Queensbridge residents now can pay rent at LIC bank
By Jeremy Walsh

Public housing residents in Astoria and Long Island City are being nudged away from check−cashing businesses and toward the financial mainstream by a coalition of community activists, elected officials and municipal agencies.

The Amalgamated Bank branch at 21st Street and 36th Avenue is now accepting residents’ rent payments to the New York City Housing Authority, the first bank in Queens to offer the service. Officials hope this will reduce the amount of fees residents pay to check cashiers and encourage them to open their own bank accounts.

Douglas Apple, head of NYCHA, said that half of the 18,000 residents of Astoria, Queensbridge and Ravenswood pay their rent by taking their paychecks to a check−cashing store.

“They do this because they don’t have any other options in their community,” he said.

City Councilman Eric Gioia (D−Sunnyside), who with state Assemblywoman Catherine Nolan (D−Sunnyside), helped bring the bank to the area a year ago, praised the program.

“When you’re out of the financial mainstream, you have no shot,” Gioia said. “You can’t get a credit card, let alone a mortgage. Amalgamated coming to the neighborhood is really transformative.”

Nolan emphasized the importance of revitalizing all parts of a community.

“You cannot neglect the financial side,” she said.

The new program augments the efforts of the East River Development Corp. to educate public housing residents financially.
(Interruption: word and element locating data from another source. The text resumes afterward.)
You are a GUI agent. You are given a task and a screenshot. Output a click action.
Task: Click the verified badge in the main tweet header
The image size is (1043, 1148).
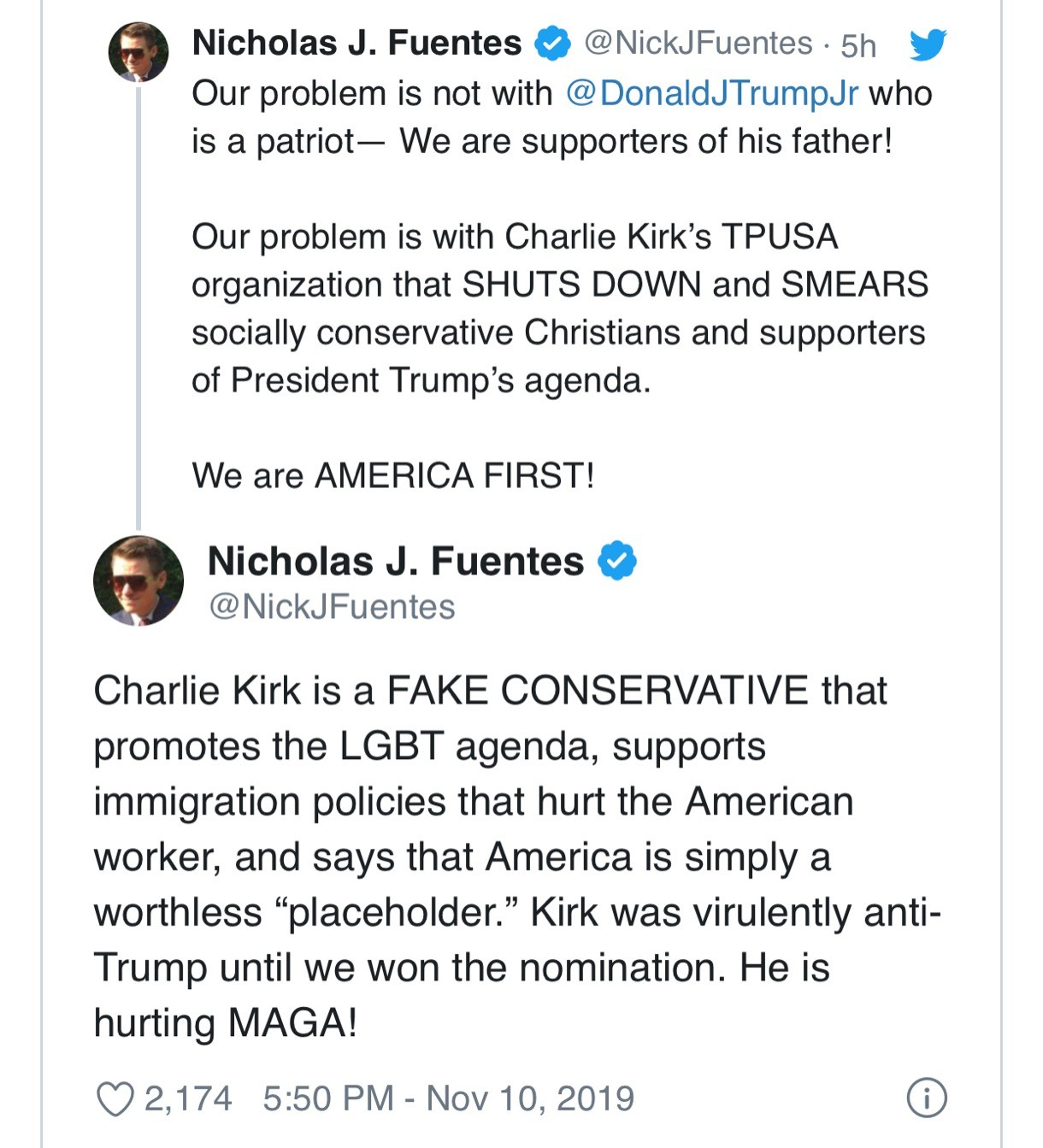click(x=616, y=562)
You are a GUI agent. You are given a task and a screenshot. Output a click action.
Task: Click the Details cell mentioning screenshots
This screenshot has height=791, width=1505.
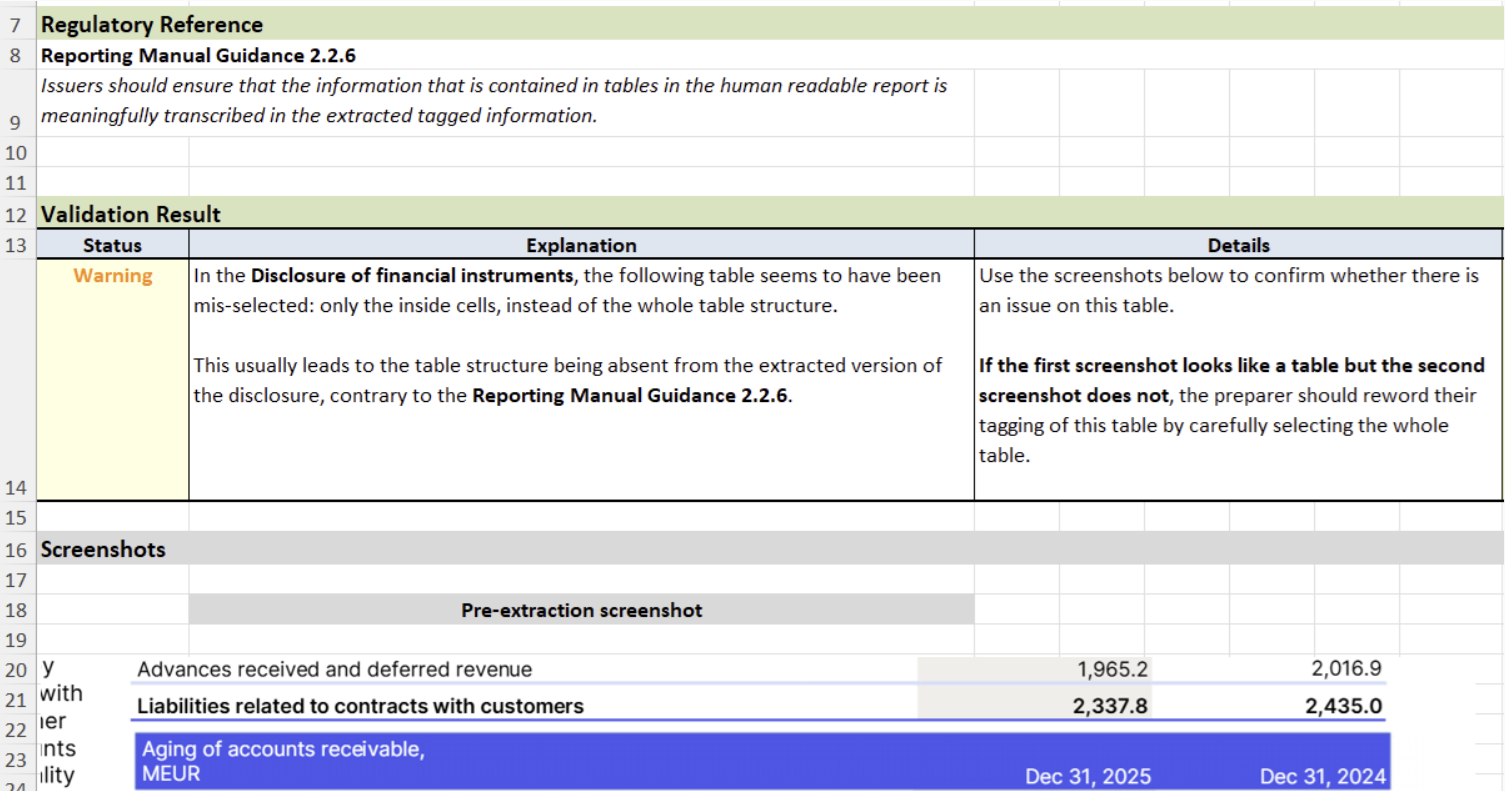(x=1237, y=350)
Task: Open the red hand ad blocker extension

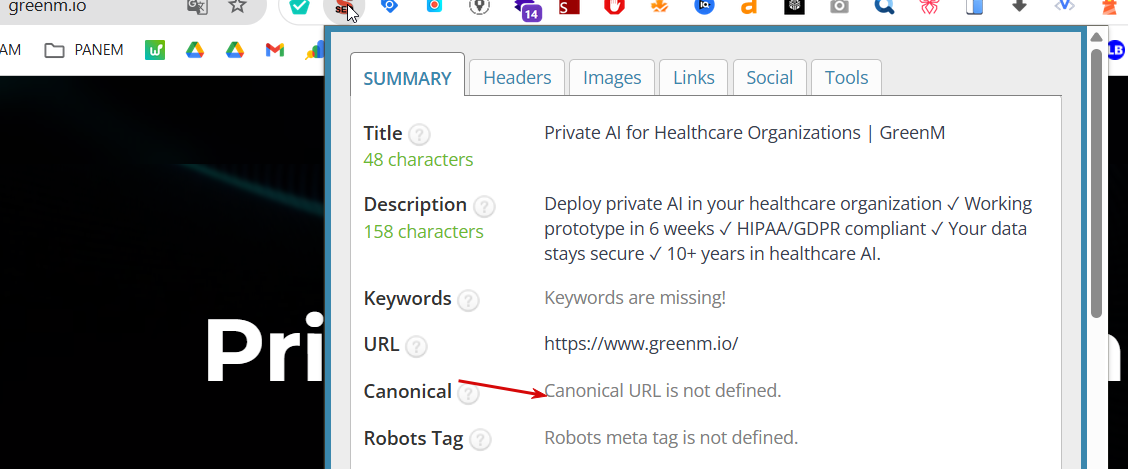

Bishop Mitchell Taylor, director of the nonprofit group and pastor of the Center for Hope International Church in Long Island City, said he grew up in the projects and often rode his bike along the cobblestone streets in western Queens.

“The only financial icon I ever saw was a check−cashing place,” he said. “And it was right next to a liquor store”

The Amalgamated branch was brought to the area after Taylor and tenant leaders in the projects organized a march to protest the lack of banking options in the area in 2005. Shortly afterwards, the state established an incentive program to encourage banks to open in lower−income areas. The Amalgamated branch took over a vacant Kentucky Fried Chicken restaurant.

“We went from chicken to checking,” Taylor said, noting 208 bank accounts have been opened by public housing residents in the year since the bank was launched.

Queensbridge resident Annie Norman, 70, said many of her neighbors did not have bank accounts and those who did were forced to go elsewhere to conduct transactions.

“I think it’s wonderful,” she said. There are a lot of people who took the bus to the bank on Steinway [Street] or Broadway. This is so convenient.”